About
Director

Joachim Declerck

Joachim Declerck (1979, Kortrijk) graduated from Ghent University as an engineer-architect. He later followed the international postgraduate course at the Berlage Institute in Rotterdam. He stayed at this institute from 2005 to 2010, where he led the professional research and development programme from 2008 onwards. On behalf of the Berlage Institute, he was co-curator of the 3rd IABR, Power - Producing the Contemporary City (2007) and of the exhibition A Vision for Brussels - Imagining the Capital of Europe (2007).

 

The thread running through Joachim's work is the use of design and spatial development as levers for the realisation of important social transitions. In 2010, together with Roeland Dudal, he founded the European think-tank Architecture Workroom Brussels (AWB) for innovation in architecture, urban and territorial development. AWB is intended as a platform to create the space and conditions for innovative architecture and research by design. He focused on longer strategic lines of work such as visionary housing, productive landscapes, caring neighbourhoods and the productive city.

 

Joachim was curator of the exhibition Building for Brussels - Architecture and Urban Transformation in Europe (2010). He was a member of the curatorial team of the 5th IABR, Making City (2012), of the Belgian pavilion at the 13th Venice Architecture Biennale entitled The Ambition of the Territory (2012), of the double IABR-2018+2020 The Missing Link / You Are Here (2018) and of the Brussels Urban Landscape Biennale: Rising Waters (2018). As atelier master he has beeninvolved in various IABR ateliers: Atelier Brabantstad (2012), Atelier Utrecht (2016), Atelier Rotterdam (2017), and Atelier Oost-Vlaams Kerngebied (2017).

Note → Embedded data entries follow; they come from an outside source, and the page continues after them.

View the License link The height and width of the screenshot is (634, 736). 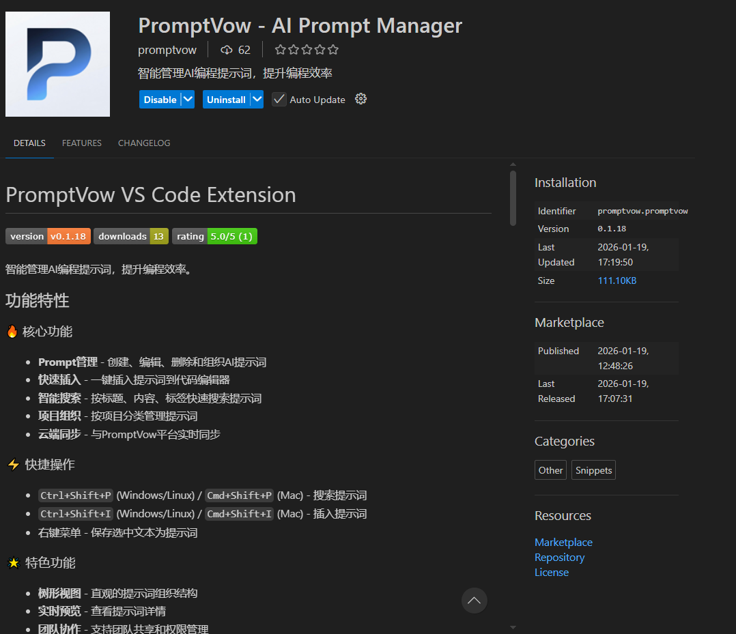[x=552, y=572]
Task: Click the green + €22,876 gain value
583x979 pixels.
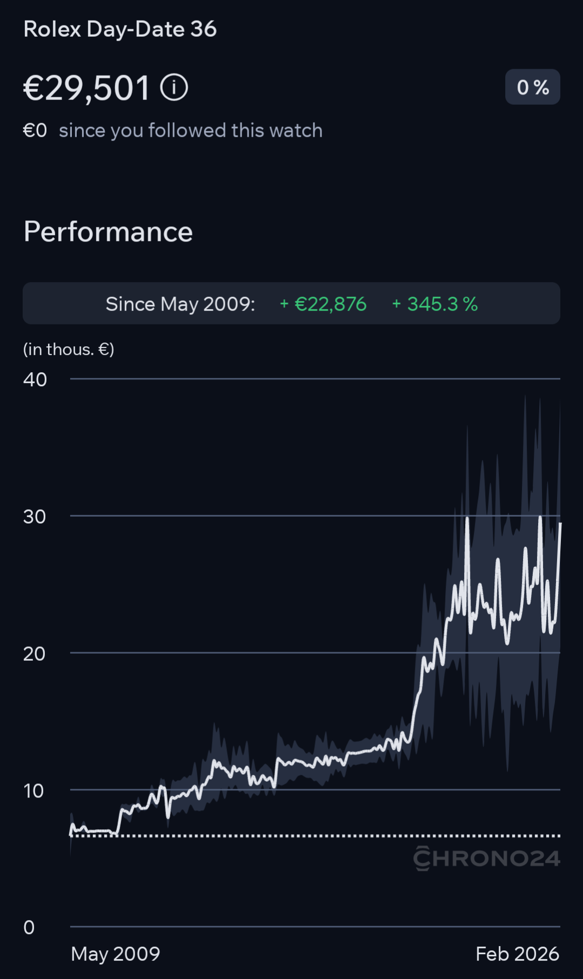Action: tap(323, 304)
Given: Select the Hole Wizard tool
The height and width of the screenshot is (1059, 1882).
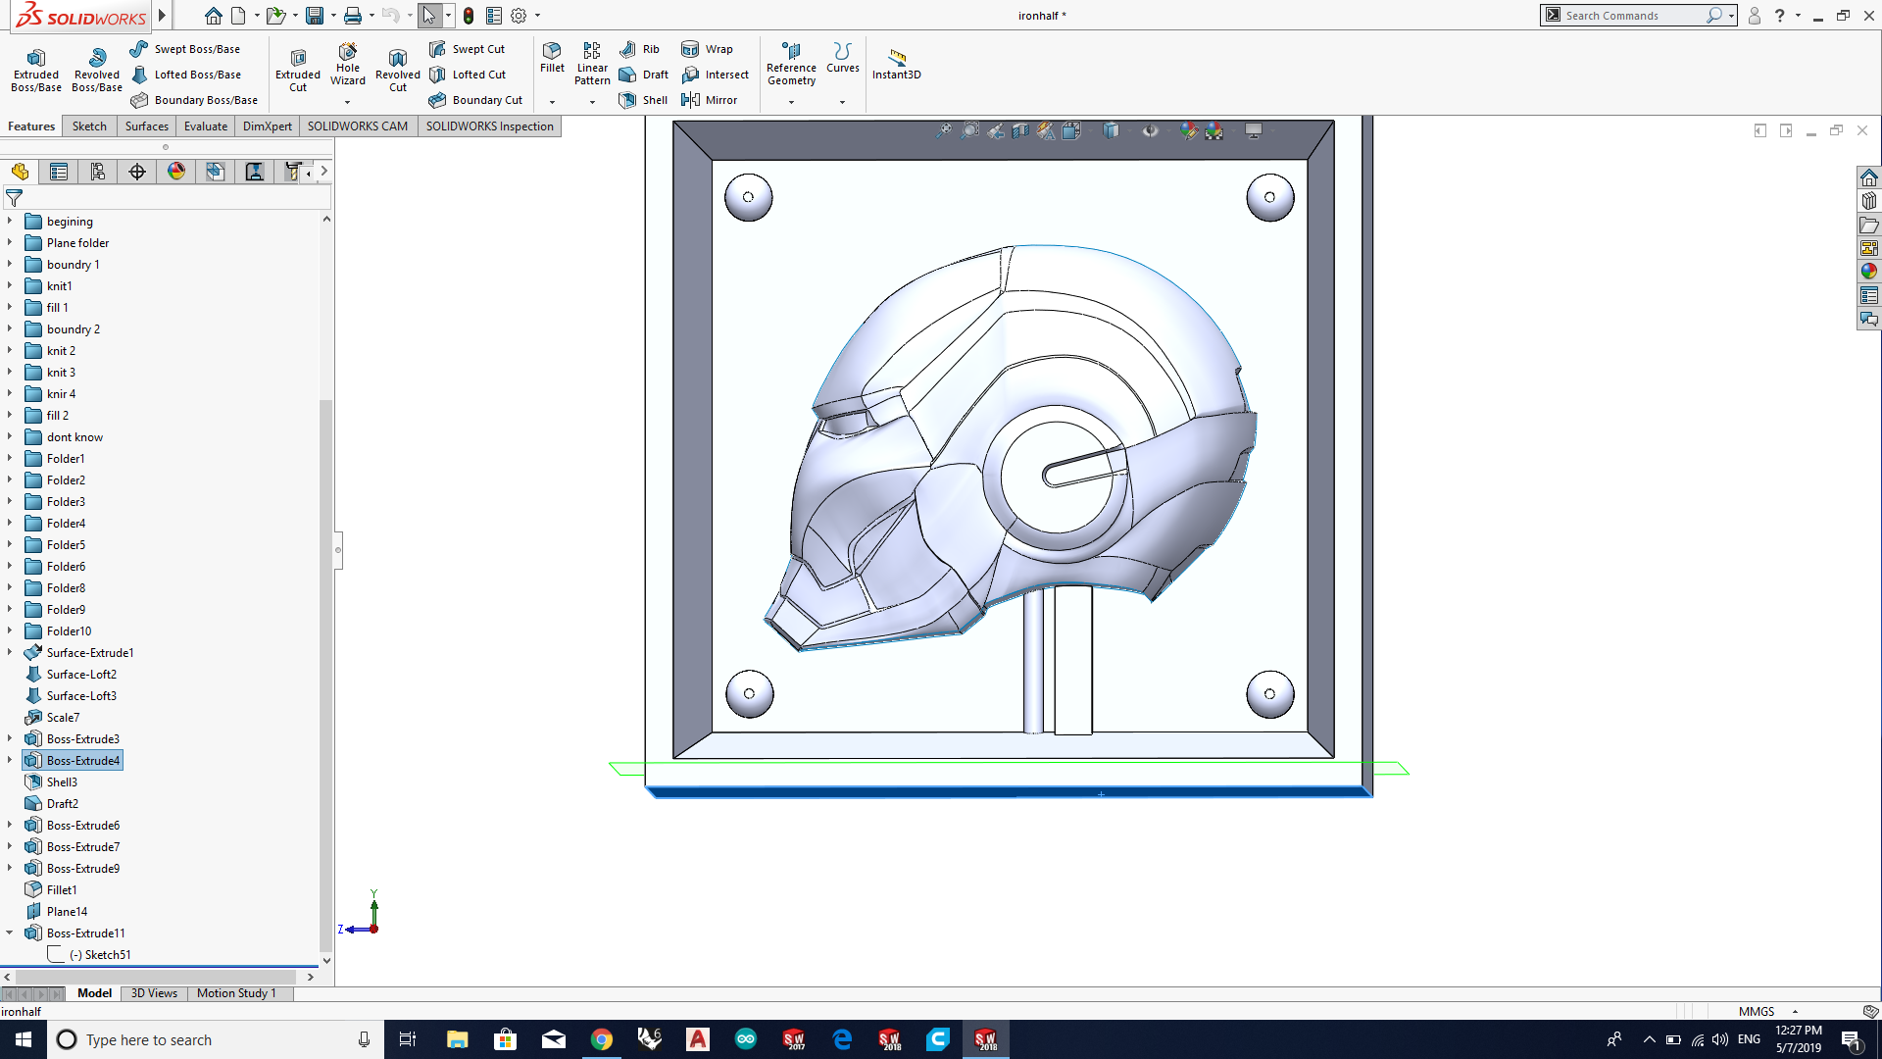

Joachim took on the role of programmer and moderator, whether or not as part of the curatorship, for example during Atelier Vlaanderen als Ontwerp (2012-2013), the Designing the Future sessions(2016-2017) and the World Transformation sessions (2018). During these sessions he contributed on the basis of research by design and sharing knowledge to the broad social debate, to professional practice and the development of knowledge, and to the renewal of urban development and policy. Through the Open Space Platform and the Open Space Movement, Joachim helped develop the methodology for setting out transformation programmes. The Water+Land+Scapeprogramme (2017) is the first operational example of this, followed by the Proeftuinen Ontharding (De-sealing pilot projects) (2018, 2019) and the Proeftuinen Droogte (Drought pilot projects) (2019).

 

Joachim has been a guest professor at Ghent University (BE) since 2014.